Interesse no software para vendas de hardware
Os fabricantes de equipamentos electrónicos tendem a lançar novos produtos que possam captar a economia dos utilizadores - nem sempre pelas melhores razões para o consumidor. Um formato triunfador terá um espaço de tempo para se impor à concorrência, mesmo não sendo o melhor em termos técnicos. A luta entre o VHS e o Betamax é desde então um interessante "case study".
O lançamento há uma dúzia de anos de uma outra guerra de formatos, desta vez no mundo dos DVD - onde competiam cinco alternativas, nem sempre compatíveis entre si: DVD-R, DVD-RW, DVD+R, DVD+RW e DVD-RAM - mostraram como o consumidor estava a ser levado para formatos proprietários (software) que nada lhe trariam de bom, excepto estar sempre a adquirir novos equipamentos (hardware).
O modelo nem sequer é recente. De forma simplista, pense-se na compra das lâminas de barbear para um suporte de uma dada marca. Qualquer outra não irá funcionar nesse suporte. Onde está defendido o interesse do consumidor? O mesmo se passa com as plataformas de vídeo.
Caetlin Benson-Allott salienta que a longevidade das fitas magnéticas VHS é superior à de um DVD - 25 anos, para um uso médio, e cinco a 10 anos para um DVD-R, enquanto o VHS pode durar 50 anos, "se bem acondicionado".
Mas há uma outra questão quando os fabricantes terminam a produção de formatos e de equipamentos: "perdemos a história do cinema e da televisão de cada vez que se muda de formatos", diz.
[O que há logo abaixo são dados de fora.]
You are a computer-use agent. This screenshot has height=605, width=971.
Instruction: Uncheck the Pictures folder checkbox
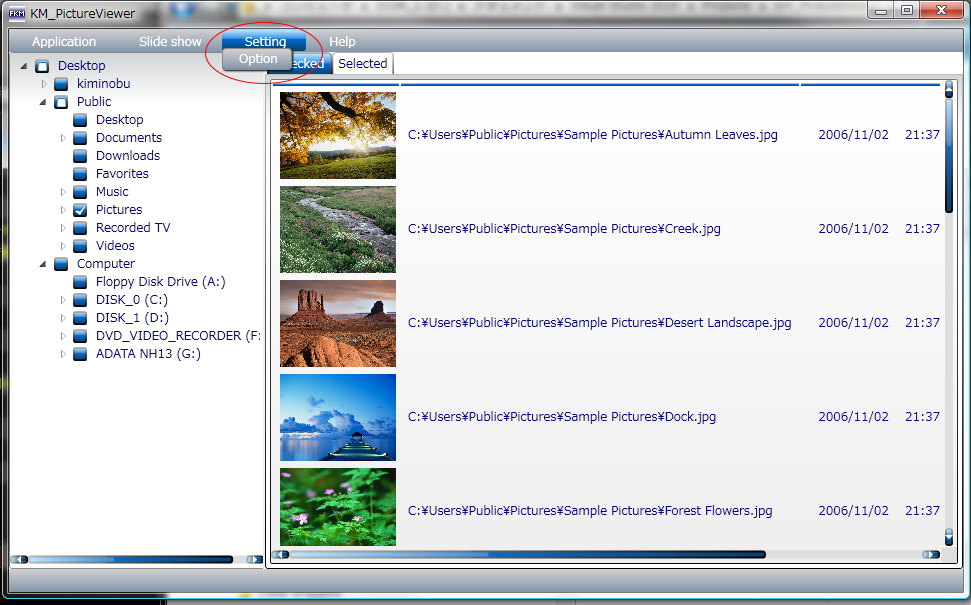tap(81, 210)
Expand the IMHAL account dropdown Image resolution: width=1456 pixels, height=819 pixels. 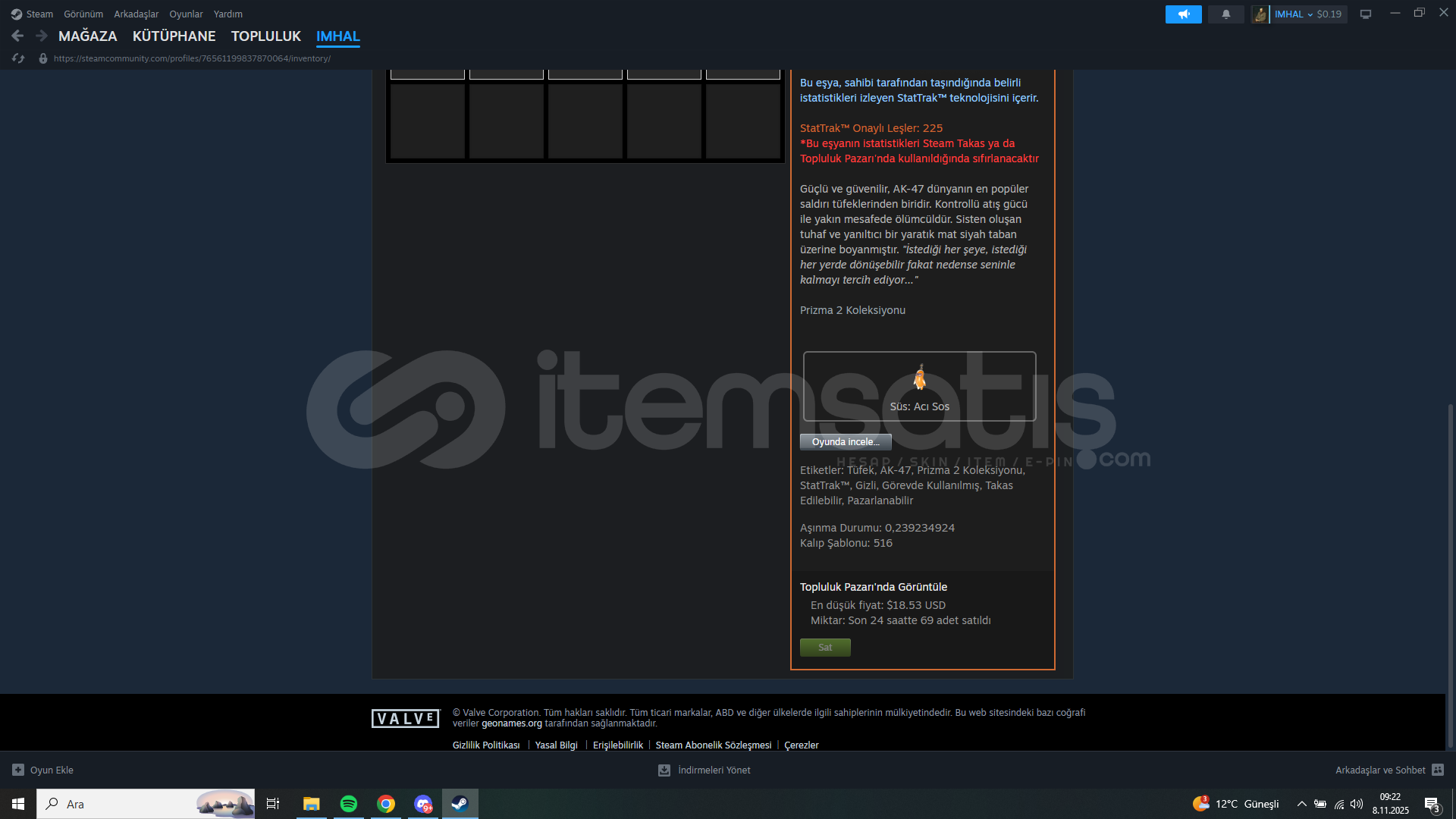pyautogui.click(x=1310, y=14)
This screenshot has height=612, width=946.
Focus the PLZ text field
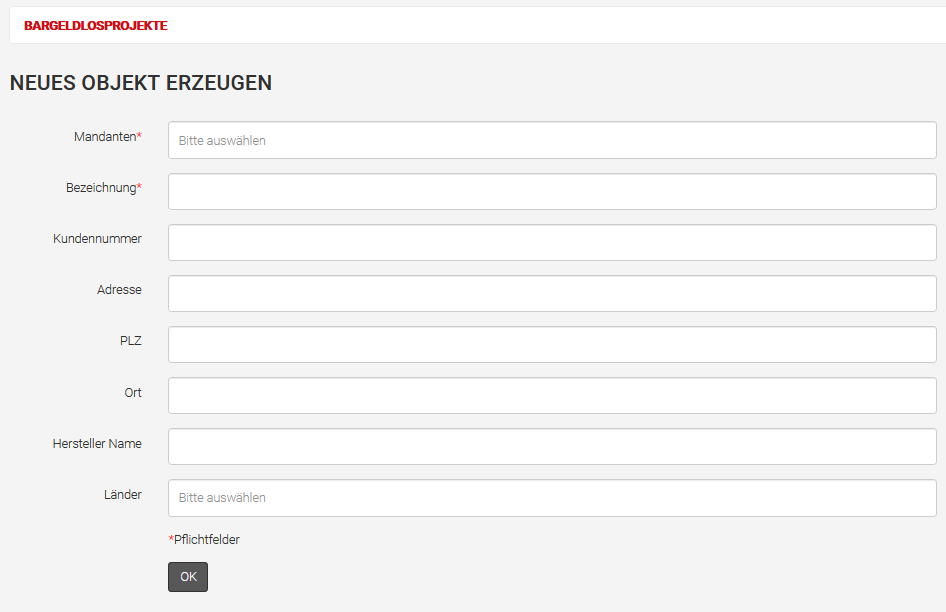(x=552, y=345)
E lembra como as cassetes Betamax foram concebidas pela Sony para serem similares ao tamanho de um livro. "A visão original era a de ter uma biblioteca de cinema e televisão tal como se tinha uma querida biblioteca de livros".
Com a decisão da Funai, o utilizador não terá qualquer biblioteca física de vídeos VHS ou Betamax e do DVD só se poderá falar daqui a uns anos. Entretanto, perdeu muitos vídeos do cinema, da televisão ou pessoais.